文摘A rapid and sensitive PCR-based method for the detection of the large yellow croaker iridovirus (LYCIV) is described, which involves the amplification of a 295 bp fragment of the LYCIV ATPase gene from DNA isolated from naturally infected fish spleen. Sequencing of LYCIV ATPase gene fragment showed it shared 100% nucleotide sequence homology with the corresponding region of the ATPase gene of red sea bream iridovirus (RSIV) and sea bass iridovirus (SBIV), suggesting that LYCIV was homologous with RSIV and SBIV at least in part of the gemone. The specificity and sensitivity of the PCR procedure were tested on the iridovirus-infected fishes, the expected fragment was detected from spleen DNA samples of infected fishes, whereas no fragments were amplified from healthy fish spleen DNA, white spot syndrome baculoviruses (WSBV) DNA and pseudorabies virus (PRV) DNA. Detection limit of this method was 10(-7) ng positive plasmid DNA containing target sequence, equal to about 100 virions.

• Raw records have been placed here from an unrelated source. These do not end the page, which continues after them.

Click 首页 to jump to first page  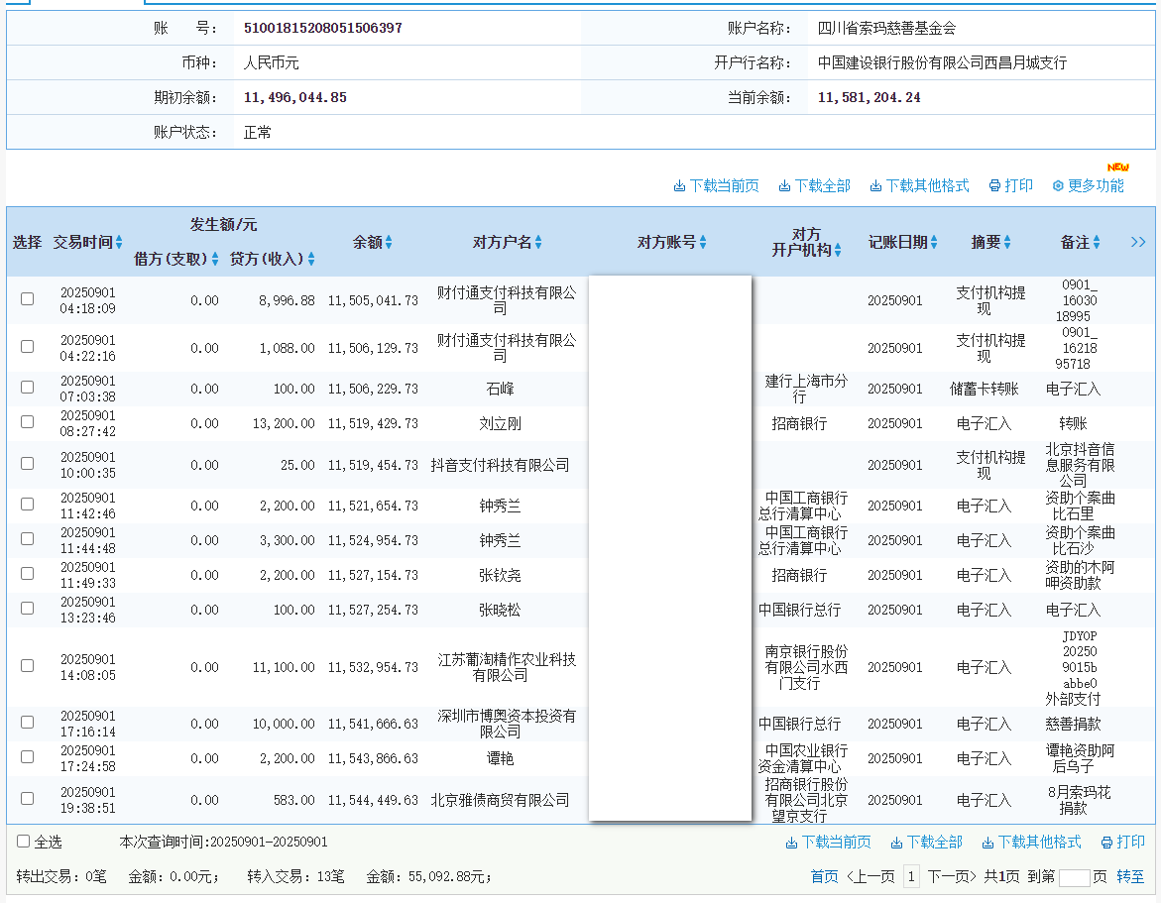pyautogui.click(x=826, y=876)
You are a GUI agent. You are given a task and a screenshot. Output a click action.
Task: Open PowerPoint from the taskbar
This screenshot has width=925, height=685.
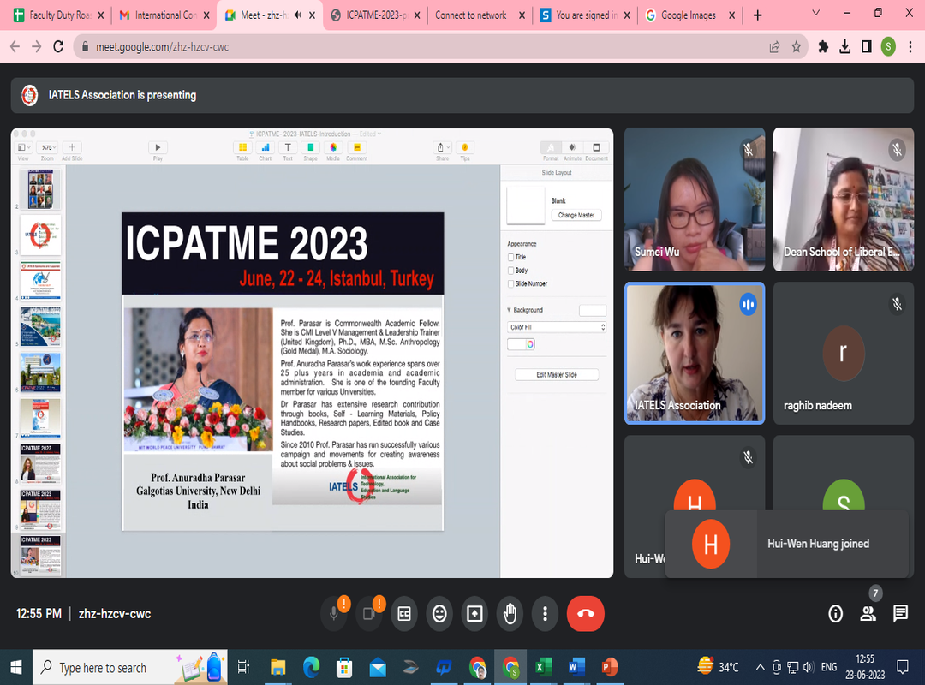pos(610,667)
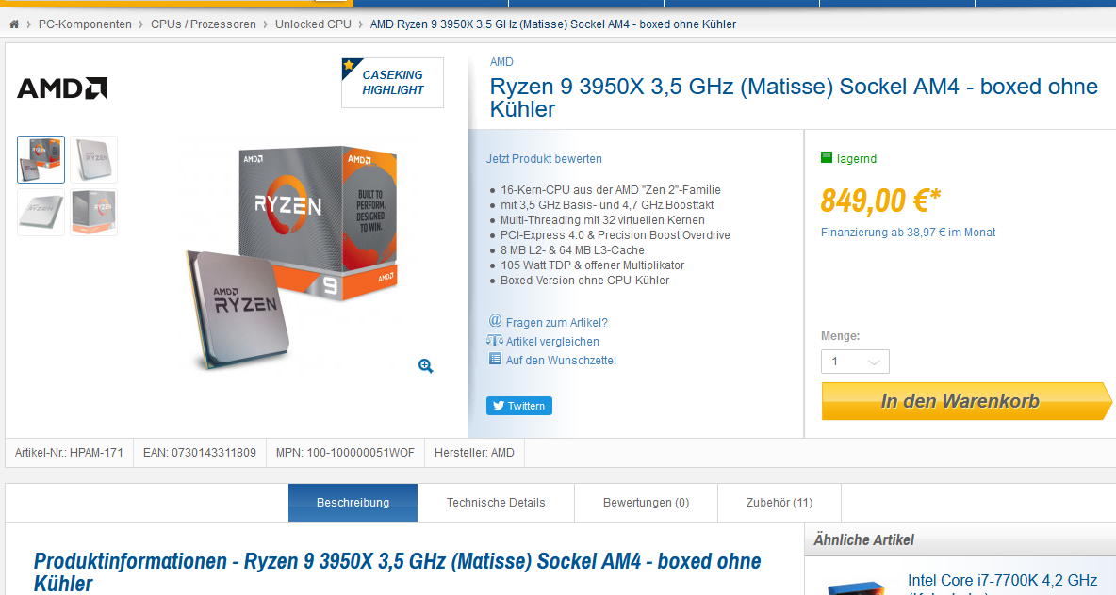Switch to the Technische Details tab

pyautogui.click(x=496, y=503)
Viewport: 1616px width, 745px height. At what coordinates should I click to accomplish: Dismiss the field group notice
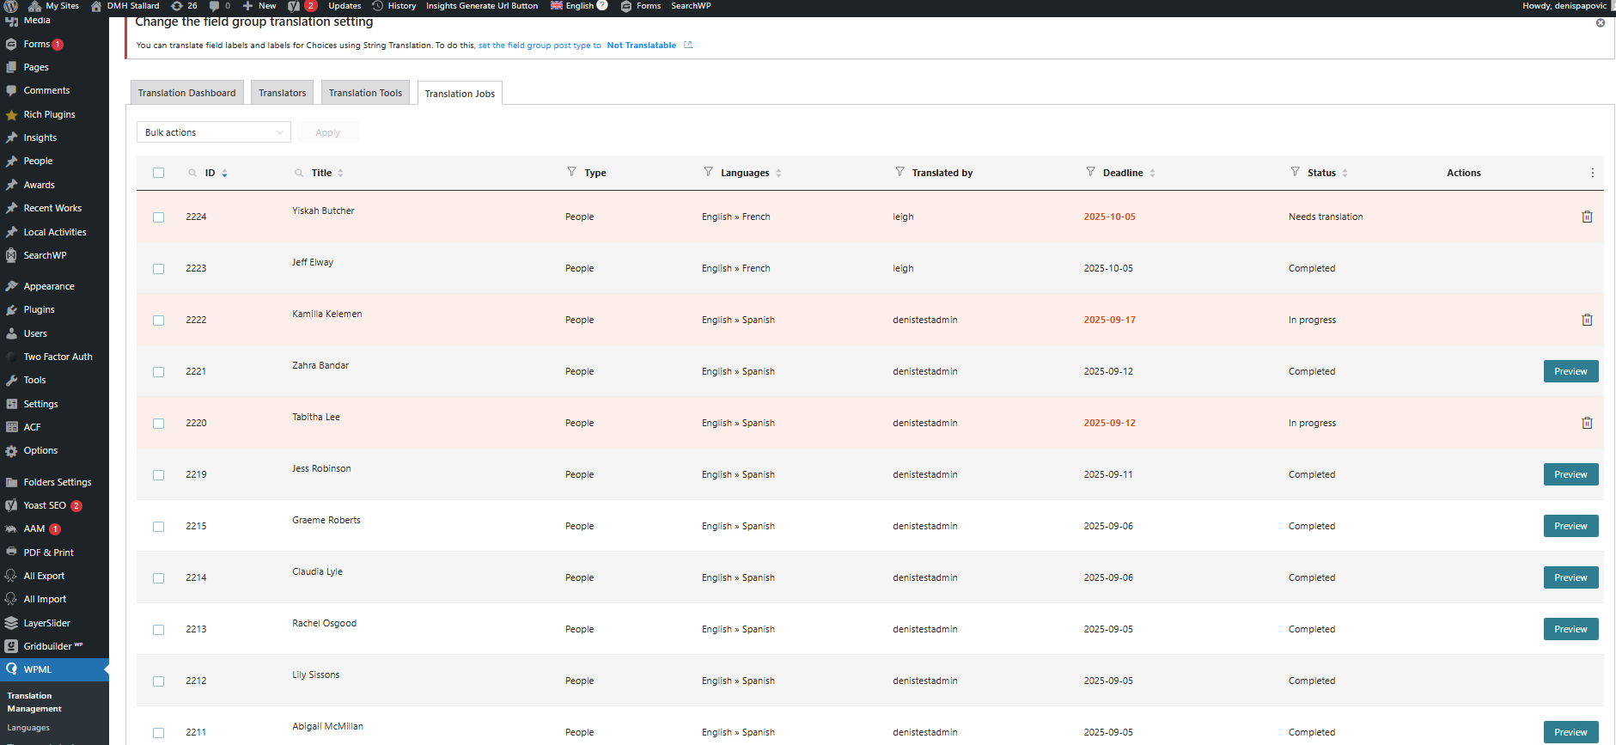pos(1600,23)
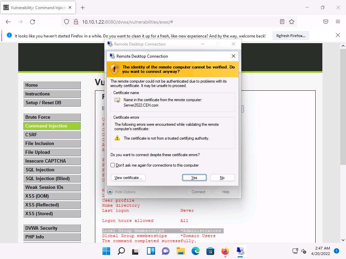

In the infected experiment, first positive detection (1/4) appeared at Day 3 post-infection, all fish (4/4) tested positive at Day 7, however obvious symptoms were observed at Day 8, so LYCIV infection could be detected prior to the appearance of obvious symptoms. These results indicate that this PCR method could be used for early, rapid and specific detection of LYCIV infection.